■ ABOUT THIS EXERCISE
Omit the pictures, then reproduce exactly the line bearing "Where should I click to: Decrease" and every line after it up to and including the last line of the entries below.

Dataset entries
···
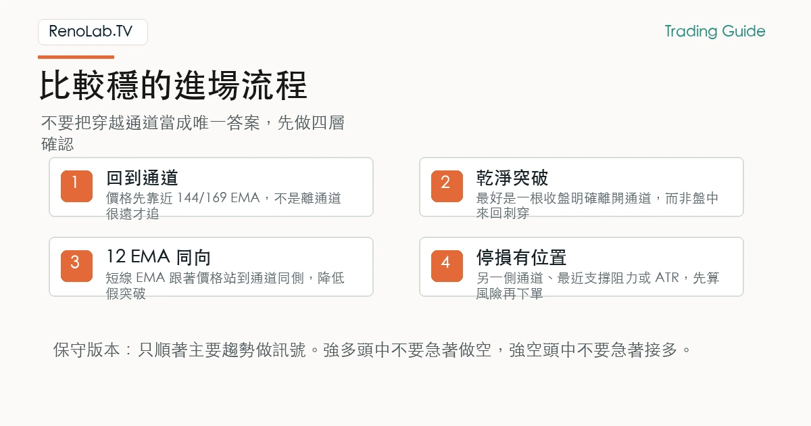Select the 停損有位置 heading
The image size is (811, 426).
521,258
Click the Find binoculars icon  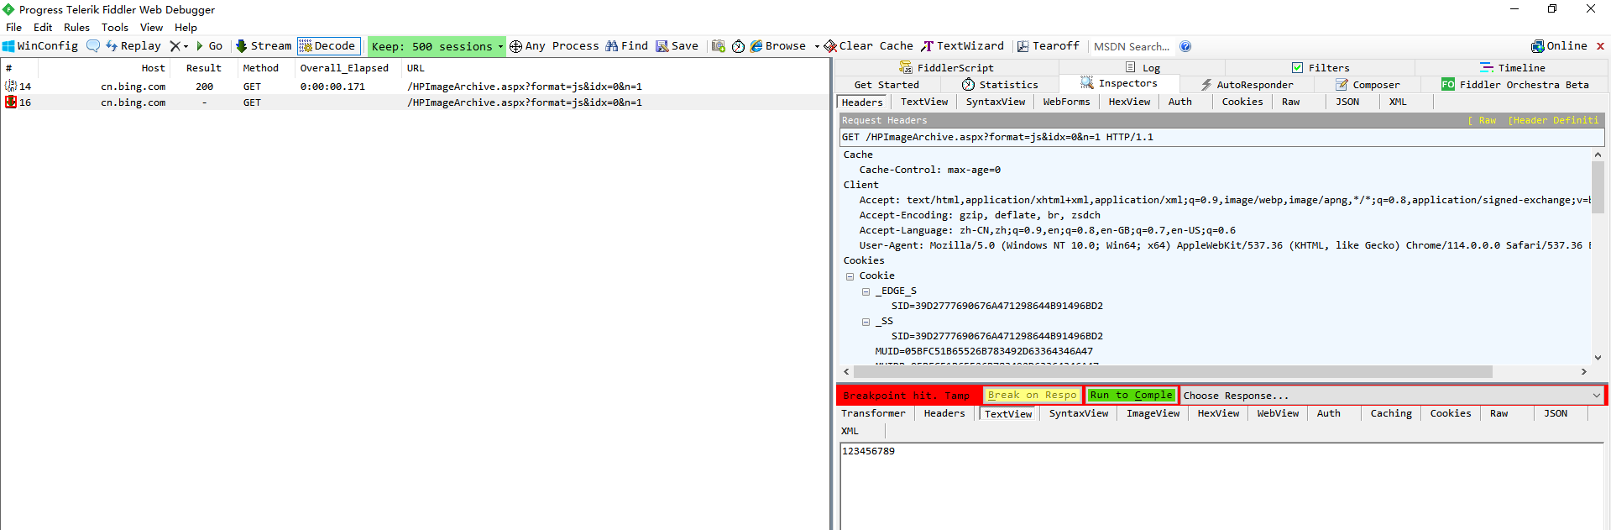point(612,46)
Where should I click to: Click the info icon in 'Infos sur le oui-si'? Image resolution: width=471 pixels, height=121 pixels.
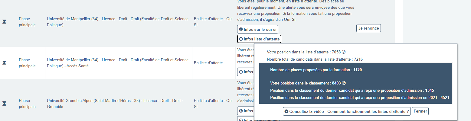tap(241, 29)
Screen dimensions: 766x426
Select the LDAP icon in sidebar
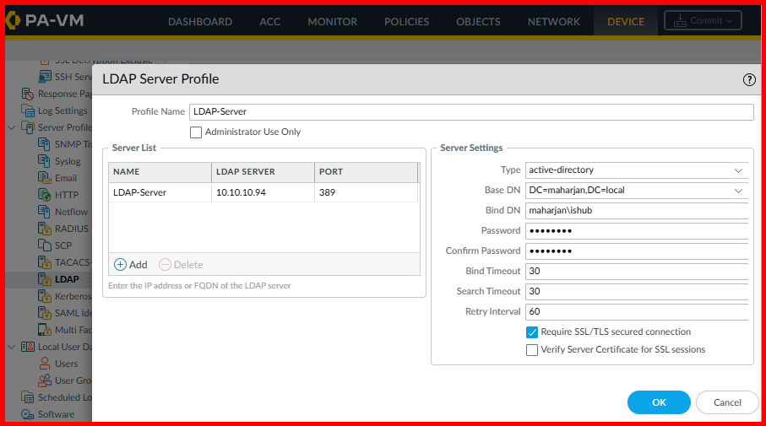click(x=47, y=279)
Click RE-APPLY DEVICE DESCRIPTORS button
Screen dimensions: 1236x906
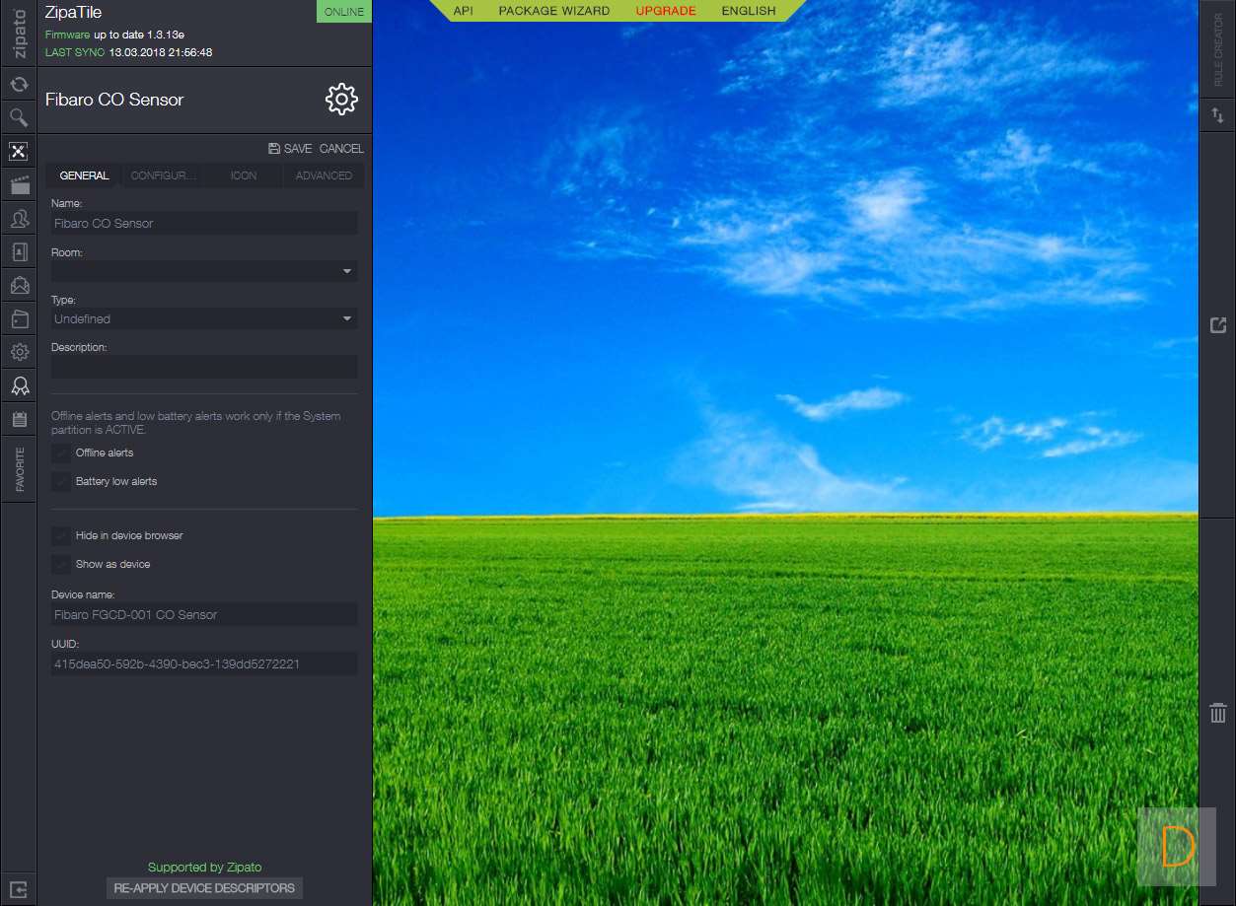[204, 888]
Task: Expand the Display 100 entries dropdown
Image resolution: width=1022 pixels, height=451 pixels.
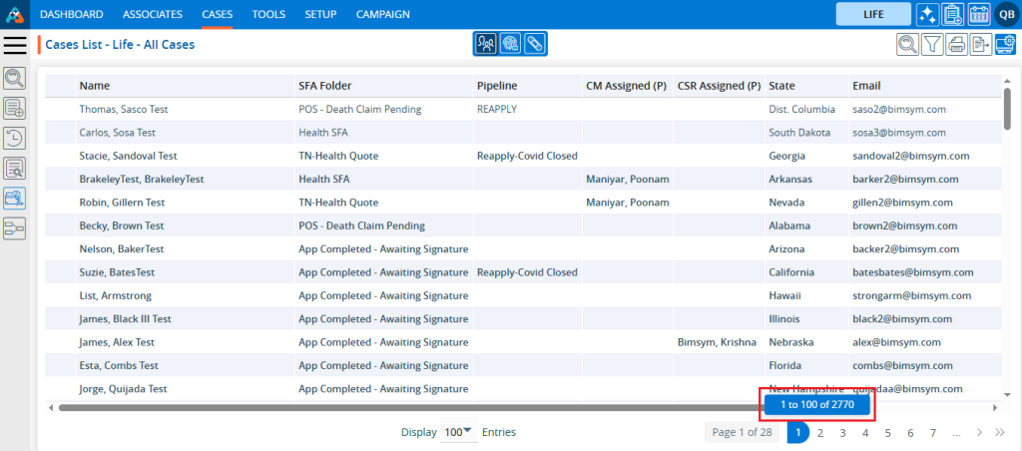Action: click(x=459, y=432)
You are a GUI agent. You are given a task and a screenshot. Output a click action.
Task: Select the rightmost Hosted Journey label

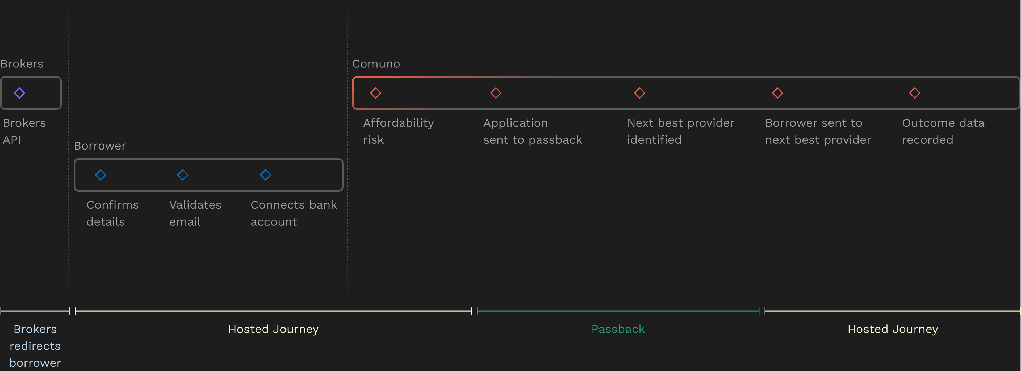(x=893, y=329)
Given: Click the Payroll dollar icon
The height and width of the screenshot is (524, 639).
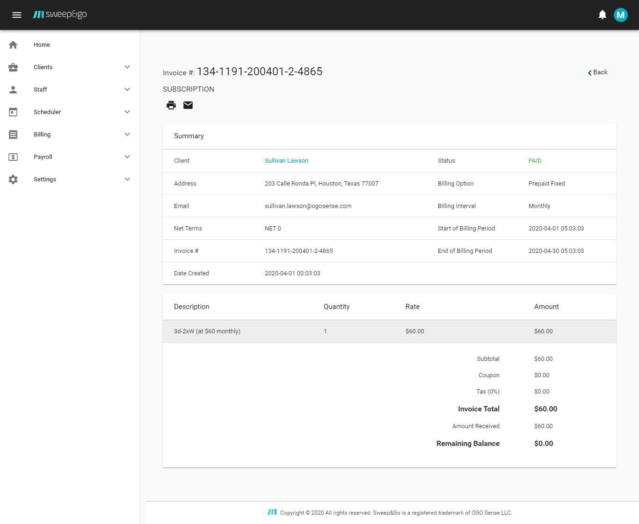Looking at the screenshot, I should [13, 157].
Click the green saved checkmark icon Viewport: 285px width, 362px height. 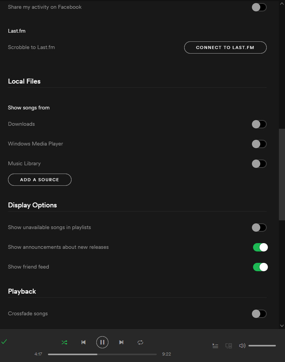tap(4, 342)
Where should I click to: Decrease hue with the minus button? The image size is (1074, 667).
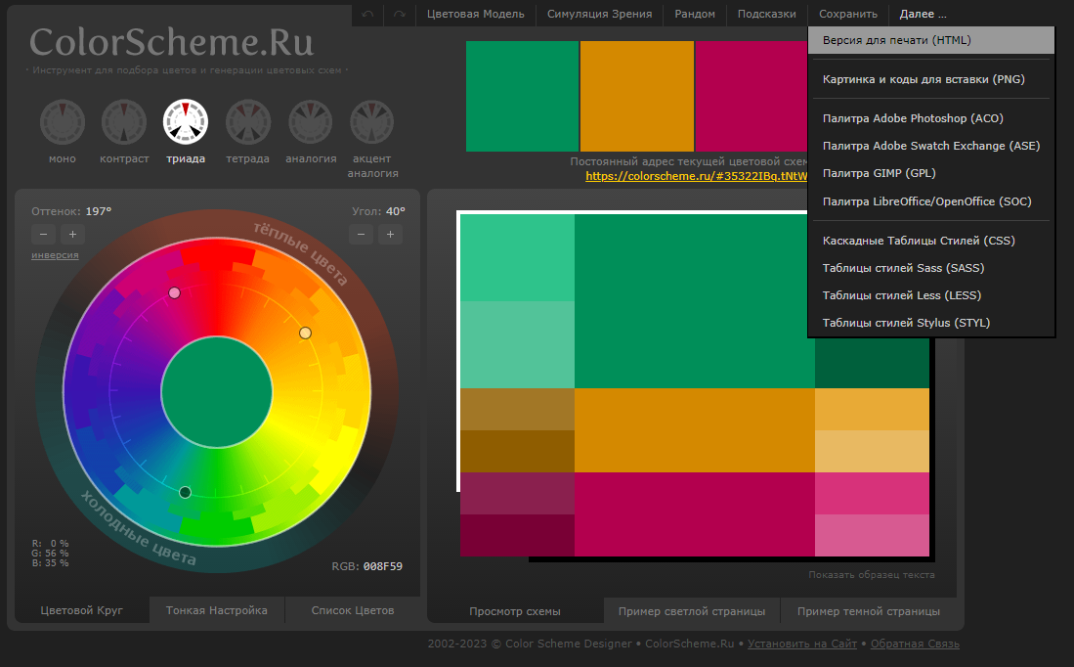pos(43,234)
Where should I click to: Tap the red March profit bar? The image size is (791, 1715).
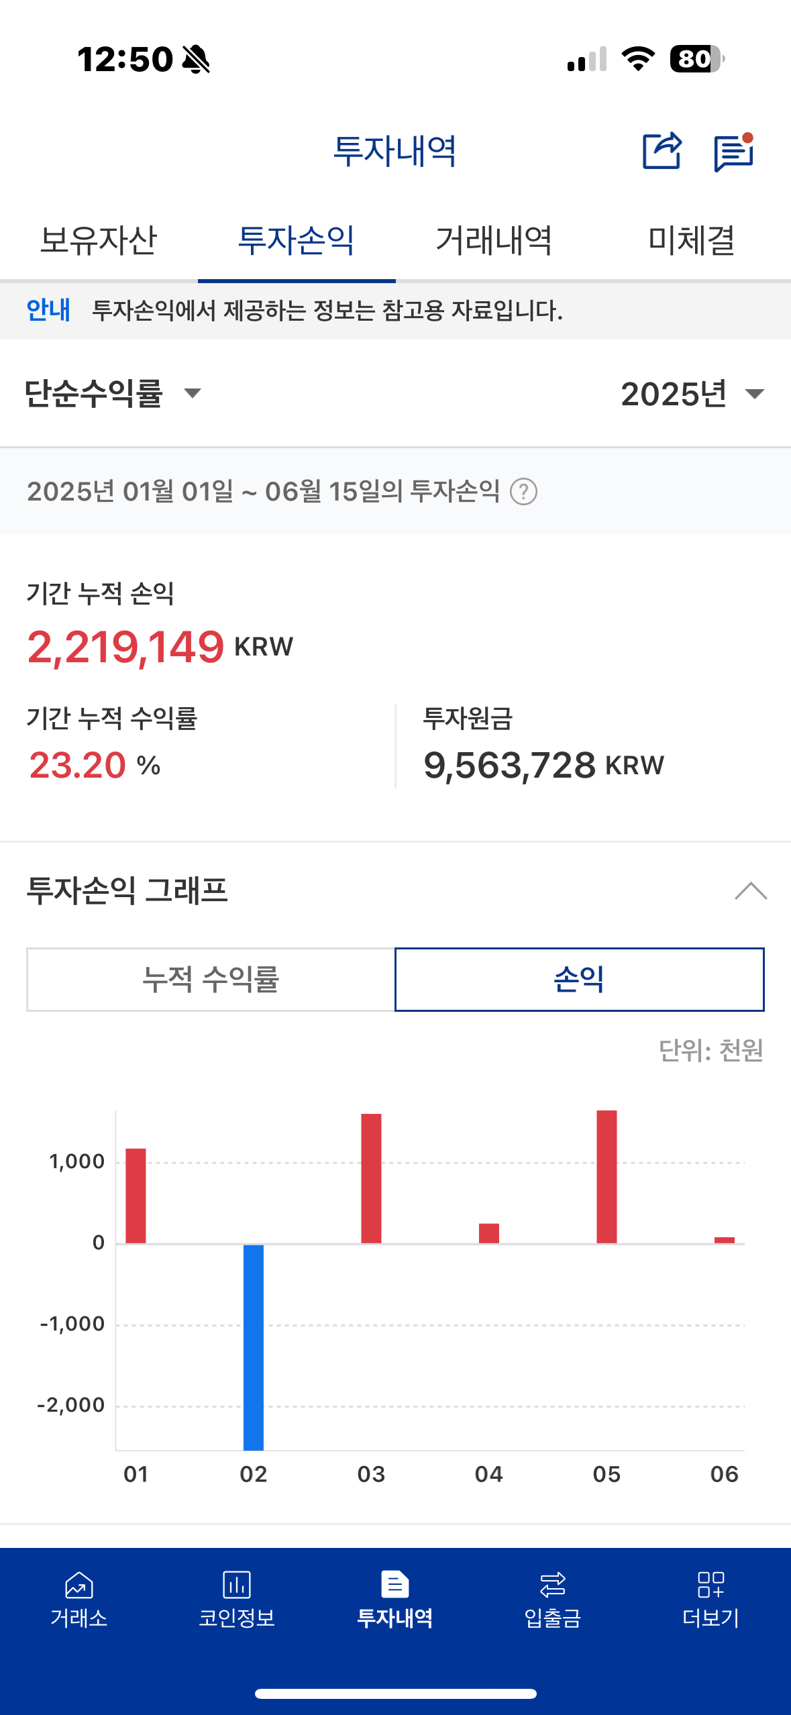pos(371,1178)
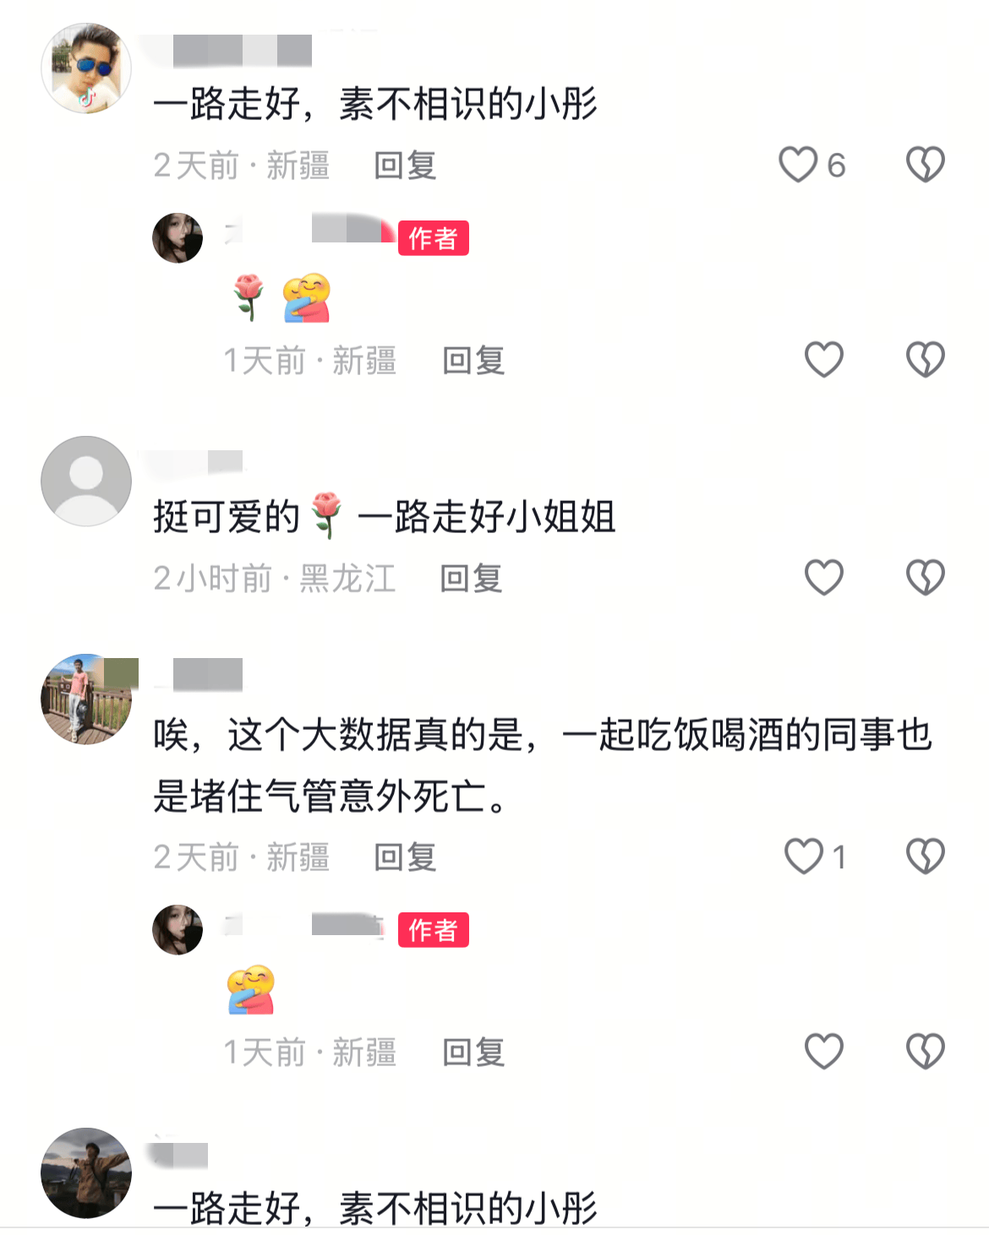The width and height of the screenshot is (989, 1235).
Task: Reply to the 挺可爱的 comment
Action: pos(471,579)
···
■ RESPONSE TO THE TASK
Where should I click to: Decrease hue with the minus button? The image size is (1074, 667).
pos(43,234)
Where should I click to: Tap the red March profit bar? The image size is (791, 1715).
pos(371,1178)
The width and height of the screenshot is (989, 1235).
Task: Reply to the 挺可爱的 comment
Action: pos(471,579)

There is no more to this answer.